15. Ceza Dairesi Esas No: 2017/12269 Karar No: 2020/686 Karar Tarihi: 21.01.2020
Resmi belgede sahtecilik - nitelikli dolandırıcılık - Yargıtay 15. Ceza Dairesi 2017/12269 Esas 2020/686 Karar Sayılı İlamı
Özet:
Sanıkların nitelikli dolandırıcılık ve resmi belgede sahtecilik suçlarından beraatına ilişkin hükümler temyiz edildi.

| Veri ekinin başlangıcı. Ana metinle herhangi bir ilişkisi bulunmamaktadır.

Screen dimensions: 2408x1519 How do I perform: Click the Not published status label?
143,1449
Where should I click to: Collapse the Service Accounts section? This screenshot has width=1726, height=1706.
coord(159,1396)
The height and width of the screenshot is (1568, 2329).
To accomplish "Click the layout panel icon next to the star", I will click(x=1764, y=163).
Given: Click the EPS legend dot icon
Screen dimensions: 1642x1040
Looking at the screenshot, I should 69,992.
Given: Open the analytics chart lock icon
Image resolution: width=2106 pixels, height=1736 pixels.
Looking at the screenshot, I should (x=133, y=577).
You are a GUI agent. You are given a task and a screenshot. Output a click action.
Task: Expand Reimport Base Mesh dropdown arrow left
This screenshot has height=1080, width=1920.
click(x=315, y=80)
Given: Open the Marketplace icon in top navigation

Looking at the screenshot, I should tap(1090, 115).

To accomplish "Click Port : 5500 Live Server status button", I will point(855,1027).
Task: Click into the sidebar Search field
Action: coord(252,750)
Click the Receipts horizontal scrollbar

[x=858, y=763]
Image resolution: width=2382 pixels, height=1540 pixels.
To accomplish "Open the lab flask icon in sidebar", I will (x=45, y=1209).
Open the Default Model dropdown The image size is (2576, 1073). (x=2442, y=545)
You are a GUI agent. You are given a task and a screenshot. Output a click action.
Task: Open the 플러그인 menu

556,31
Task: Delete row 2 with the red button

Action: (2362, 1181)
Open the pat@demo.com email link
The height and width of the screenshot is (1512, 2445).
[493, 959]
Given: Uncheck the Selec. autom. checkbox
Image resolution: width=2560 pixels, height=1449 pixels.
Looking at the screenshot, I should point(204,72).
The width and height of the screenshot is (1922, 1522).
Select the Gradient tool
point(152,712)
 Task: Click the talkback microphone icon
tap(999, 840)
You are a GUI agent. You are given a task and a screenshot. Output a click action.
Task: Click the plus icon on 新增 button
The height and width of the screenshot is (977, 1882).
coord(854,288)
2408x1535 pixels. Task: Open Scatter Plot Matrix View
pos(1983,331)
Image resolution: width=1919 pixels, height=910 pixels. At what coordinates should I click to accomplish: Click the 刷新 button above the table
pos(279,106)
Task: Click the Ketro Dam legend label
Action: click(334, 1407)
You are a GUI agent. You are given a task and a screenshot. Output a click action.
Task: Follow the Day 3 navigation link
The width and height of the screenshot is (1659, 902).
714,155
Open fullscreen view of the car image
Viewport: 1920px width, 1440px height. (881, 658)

Sanık \"A\" tarafından elde edilen ve müşteki olan \"B\"nin rızası dışında imzası taklit edilerek doldurulan Ziraat Bankası A.Ş.'ye ait çek yaprağı nedeniyle sanıklar hakkında nitelikli dolandırıcılık suçundan verilen beraat hükümleri yerinde görüldü ve onandı. Ancak, çek dosyada olmadığı için sanıklar \"... ve ...\" hakkında resmi belgede sahtecilik suçundan verilen beraat hükümleri konusunda yapılan incelemede eksiklik olduğu tespit edildi. Bu nedenle, maddi gerçeğin ortaya çıkarılması bakımından çekin bizzat incelenmesi gerektiği belirtildi ve hükümler bozuldu. 5320 sayılı Kanun'un 8/1. maddesi gereğince uygulanması gereken 1412 sayılı CMUK'un 321. maddesi uyarınca, hükümlerin bozulmasına karar verildi. Kanun maddeleri: CMK'nın 223/2-e, 1412 sayılı CMUK'un 321.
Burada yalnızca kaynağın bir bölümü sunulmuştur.